*What you will do*
Extract verbatim the stretch of data from the line containing "Select the Volume By Price label" through the line containing "tap(13, 181)", both lines included.

*Input rows*
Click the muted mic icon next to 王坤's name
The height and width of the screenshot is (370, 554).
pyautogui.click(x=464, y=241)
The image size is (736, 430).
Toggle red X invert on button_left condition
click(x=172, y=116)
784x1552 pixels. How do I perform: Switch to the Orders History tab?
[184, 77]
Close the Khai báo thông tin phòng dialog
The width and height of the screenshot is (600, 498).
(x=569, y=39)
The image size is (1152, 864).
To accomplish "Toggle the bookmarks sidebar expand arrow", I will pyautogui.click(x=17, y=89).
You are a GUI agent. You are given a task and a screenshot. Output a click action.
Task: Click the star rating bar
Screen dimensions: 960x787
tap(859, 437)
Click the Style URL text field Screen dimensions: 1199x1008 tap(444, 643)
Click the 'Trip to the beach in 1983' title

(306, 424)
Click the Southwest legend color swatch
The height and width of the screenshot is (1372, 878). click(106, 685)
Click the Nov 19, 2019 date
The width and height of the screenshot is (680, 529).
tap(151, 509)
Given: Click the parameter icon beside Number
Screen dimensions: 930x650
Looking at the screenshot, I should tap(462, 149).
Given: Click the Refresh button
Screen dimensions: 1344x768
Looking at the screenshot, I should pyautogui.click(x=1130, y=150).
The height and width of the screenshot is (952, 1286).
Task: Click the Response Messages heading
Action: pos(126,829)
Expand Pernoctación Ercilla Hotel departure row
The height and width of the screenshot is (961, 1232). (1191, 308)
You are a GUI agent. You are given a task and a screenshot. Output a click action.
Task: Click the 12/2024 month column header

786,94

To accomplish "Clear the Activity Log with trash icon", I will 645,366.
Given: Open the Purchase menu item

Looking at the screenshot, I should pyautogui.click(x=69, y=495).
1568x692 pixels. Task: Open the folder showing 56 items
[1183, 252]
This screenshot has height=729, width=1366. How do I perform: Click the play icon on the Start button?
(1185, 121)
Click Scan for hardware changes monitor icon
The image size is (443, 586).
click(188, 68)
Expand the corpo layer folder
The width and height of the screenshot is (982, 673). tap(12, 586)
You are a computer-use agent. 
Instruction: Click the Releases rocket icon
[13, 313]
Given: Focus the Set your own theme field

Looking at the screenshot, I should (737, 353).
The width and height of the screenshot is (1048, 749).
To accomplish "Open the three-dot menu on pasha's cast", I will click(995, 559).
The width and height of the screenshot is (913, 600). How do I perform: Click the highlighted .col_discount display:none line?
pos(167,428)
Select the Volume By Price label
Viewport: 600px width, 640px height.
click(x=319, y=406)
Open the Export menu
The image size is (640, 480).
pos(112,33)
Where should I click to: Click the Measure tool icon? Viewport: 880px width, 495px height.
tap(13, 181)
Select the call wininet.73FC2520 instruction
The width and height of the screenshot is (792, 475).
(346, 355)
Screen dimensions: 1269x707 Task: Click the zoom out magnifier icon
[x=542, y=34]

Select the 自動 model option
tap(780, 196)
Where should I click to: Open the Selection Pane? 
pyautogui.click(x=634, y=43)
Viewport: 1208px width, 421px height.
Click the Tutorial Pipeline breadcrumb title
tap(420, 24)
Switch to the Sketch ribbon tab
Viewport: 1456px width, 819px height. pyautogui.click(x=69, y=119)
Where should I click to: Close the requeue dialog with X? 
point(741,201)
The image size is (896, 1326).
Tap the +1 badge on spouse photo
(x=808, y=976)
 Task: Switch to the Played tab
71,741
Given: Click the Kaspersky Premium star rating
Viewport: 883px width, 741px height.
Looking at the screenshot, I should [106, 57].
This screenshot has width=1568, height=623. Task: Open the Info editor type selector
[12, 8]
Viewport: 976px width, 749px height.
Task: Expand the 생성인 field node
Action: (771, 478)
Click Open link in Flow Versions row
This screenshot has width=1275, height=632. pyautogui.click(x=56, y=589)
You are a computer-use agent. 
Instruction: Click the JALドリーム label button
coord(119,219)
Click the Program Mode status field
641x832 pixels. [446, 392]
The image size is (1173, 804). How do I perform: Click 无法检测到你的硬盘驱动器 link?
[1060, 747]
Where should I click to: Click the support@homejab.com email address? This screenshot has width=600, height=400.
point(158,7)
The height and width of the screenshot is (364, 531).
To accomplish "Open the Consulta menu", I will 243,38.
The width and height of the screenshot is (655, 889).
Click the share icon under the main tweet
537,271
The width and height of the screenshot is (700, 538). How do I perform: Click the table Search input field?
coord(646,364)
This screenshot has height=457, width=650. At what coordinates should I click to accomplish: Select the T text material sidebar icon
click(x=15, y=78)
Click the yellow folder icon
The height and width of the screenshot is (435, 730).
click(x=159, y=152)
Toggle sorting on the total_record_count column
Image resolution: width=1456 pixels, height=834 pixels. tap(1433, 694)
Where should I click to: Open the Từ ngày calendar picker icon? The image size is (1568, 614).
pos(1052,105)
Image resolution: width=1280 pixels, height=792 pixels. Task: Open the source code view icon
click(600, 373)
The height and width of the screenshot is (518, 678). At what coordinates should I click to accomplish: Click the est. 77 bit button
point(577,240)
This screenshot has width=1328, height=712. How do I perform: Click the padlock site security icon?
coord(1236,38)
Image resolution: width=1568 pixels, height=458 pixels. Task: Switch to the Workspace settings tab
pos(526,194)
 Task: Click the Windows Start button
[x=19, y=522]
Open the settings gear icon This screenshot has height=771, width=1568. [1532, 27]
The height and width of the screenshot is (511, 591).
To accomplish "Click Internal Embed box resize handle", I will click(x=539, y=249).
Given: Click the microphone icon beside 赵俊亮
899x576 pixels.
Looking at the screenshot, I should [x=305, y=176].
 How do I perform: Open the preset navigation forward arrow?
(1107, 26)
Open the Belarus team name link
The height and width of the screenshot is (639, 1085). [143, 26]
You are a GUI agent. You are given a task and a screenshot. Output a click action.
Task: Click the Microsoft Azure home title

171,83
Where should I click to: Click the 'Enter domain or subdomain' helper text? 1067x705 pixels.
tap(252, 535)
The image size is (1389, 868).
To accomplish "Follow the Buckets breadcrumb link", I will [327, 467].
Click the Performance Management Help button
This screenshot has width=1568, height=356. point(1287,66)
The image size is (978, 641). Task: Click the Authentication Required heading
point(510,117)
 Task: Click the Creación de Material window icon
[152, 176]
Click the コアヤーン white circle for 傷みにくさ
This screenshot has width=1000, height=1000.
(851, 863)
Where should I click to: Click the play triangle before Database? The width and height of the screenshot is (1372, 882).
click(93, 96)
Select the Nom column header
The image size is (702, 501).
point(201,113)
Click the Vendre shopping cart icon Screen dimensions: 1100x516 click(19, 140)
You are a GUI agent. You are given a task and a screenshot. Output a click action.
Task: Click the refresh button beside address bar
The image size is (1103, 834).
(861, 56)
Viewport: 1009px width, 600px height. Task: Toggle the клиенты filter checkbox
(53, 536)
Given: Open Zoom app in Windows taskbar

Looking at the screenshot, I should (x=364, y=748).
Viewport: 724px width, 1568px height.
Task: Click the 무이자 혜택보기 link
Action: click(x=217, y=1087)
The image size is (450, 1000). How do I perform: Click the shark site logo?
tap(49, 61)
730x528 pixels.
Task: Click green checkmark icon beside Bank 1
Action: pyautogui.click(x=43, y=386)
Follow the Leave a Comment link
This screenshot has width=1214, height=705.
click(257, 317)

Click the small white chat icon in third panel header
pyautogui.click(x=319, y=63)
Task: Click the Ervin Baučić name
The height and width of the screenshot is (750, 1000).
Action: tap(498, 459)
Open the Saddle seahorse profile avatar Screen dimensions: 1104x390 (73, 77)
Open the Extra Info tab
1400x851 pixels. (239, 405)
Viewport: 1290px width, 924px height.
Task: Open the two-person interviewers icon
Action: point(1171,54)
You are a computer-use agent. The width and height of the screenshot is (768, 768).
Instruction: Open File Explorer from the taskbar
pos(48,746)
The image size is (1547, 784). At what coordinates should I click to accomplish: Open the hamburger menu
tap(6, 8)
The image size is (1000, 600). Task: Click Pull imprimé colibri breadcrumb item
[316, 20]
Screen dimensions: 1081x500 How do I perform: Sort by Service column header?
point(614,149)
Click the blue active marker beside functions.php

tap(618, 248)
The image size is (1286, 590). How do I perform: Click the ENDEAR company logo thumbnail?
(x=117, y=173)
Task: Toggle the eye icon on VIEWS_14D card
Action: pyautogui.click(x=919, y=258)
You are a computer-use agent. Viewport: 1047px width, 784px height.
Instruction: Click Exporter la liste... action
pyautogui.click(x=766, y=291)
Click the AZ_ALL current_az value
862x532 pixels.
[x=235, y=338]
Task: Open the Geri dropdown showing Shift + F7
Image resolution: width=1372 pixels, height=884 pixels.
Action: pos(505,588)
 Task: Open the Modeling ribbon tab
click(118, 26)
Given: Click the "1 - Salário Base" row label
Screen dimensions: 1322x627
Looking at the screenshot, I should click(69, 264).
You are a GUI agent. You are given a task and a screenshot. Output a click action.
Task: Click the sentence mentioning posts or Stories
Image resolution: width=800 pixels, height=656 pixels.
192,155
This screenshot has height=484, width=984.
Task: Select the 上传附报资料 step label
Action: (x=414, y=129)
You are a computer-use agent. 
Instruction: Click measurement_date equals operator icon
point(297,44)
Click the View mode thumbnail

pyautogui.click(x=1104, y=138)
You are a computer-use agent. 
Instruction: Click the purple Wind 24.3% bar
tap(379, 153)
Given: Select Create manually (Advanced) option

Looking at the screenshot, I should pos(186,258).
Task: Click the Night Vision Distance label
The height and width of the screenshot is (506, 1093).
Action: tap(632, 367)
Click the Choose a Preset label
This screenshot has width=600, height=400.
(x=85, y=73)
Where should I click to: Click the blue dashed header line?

*Solution to the exercise*
Select the Volume By Price label
Viewport: 600px width, 640px height.
click(x=319, y=406)
Open the Export menu
The image size is (640, 480).
pos(112,33)
Where should I click to: Click the Measure tool icon? Viewport: 880px width, 495px height.
tap(13, 181)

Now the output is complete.